[Extracted data entries]
===============
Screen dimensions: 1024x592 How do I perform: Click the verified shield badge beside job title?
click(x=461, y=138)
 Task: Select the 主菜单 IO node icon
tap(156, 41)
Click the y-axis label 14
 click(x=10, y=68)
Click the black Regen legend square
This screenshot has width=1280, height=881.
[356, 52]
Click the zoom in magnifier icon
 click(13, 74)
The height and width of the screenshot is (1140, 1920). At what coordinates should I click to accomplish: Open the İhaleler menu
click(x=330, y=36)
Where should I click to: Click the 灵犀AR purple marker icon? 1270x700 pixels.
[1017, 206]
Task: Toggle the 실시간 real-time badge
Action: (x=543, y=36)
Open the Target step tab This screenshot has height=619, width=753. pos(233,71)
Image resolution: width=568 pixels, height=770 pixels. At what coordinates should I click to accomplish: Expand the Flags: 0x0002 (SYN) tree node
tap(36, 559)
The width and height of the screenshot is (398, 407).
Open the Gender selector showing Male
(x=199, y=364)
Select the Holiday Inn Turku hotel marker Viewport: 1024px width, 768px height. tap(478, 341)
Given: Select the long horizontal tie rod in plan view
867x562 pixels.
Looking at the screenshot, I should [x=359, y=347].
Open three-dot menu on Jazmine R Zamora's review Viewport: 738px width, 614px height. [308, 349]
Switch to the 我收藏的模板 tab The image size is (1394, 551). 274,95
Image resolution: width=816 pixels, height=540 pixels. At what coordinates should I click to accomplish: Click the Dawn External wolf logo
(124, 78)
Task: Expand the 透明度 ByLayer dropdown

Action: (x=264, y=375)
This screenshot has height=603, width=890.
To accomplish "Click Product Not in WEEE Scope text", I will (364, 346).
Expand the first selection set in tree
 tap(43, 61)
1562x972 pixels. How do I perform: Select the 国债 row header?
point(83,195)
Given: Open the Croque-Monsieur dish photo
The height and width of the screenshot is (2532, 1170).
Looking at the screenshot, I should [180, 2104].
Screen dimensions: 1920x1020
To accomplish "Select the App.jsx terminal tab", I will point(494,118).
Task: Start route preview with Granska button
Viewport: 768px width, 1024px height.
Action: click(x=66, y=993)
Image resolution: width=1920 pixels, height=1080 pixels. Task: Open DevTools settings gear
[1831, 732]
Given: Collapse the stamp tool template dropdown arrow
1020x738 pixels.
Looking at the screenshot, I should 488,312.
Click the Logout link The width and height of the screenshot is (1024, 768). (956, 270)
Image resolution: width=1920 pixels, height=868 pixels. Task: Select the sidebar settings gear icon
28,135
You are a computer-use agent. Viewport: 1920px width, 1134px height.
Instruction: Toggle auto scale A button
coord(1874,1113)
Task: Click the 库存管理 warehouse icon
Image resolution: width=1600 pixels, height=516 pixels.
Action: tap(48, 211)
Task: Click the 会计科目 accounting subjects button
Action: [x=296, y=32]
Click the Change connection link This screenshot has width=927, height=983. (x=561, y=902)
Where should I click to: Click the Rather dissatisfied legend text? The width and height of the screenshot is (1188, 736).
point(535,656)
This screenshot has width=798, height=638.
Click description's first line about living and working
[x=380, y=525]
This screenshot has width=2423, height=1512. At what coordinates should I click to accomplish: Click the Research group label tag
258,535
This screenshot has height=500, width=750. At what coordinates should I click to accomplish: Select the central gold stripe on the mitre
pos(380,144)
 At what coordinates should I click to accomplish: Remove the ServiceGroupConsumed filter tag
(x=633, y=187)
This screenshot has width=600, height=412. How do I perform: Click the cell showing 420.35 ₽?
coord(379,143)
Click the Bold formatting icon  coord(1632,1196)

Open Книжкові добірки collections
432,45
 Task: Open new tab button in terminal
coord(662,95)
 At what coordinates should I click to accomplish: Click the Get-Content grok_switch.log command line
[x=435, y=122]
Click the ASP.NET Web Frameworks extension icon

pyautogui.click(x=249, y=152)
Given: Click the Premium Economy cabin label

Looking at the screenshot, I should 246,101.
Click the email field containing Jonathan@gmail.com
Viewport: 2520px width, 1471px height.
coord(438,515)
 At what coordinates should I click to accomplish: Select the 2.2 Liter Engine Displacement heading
===============
Substitute "legend swatch" for "legend square" in the entries from the start through the line containing "Action: (x=543, y=36)", and write those lines out again with nothing else changed.

• [Exercise result]
Screen dimensions: 1024x592 How do I perform: Click the verified shield badge beside job title?
click(x=461, y=138)
 Task: Select the 主菜单 IO node icon
tap(156, 41)
Click the y-axis label 14
 click(x=10, y=68)
Click the black Regen legend swatch
This screenshot has width=1280, height=881.
[356, 52]
Click the zoom in magnifier icon
 click(13, 74)
The height and width of the screenshot is (1140, 1920). At what coordinates should I click to accomplish: Open the İhaleler menu
click(x=330, y=36)
Where should I click to: Click the 灵犀AR purple marker icon? 1270x700 pixels.
[1017, 206]
Task: Toggle the 실시간 real-time badge
Action: (x=543, y=36)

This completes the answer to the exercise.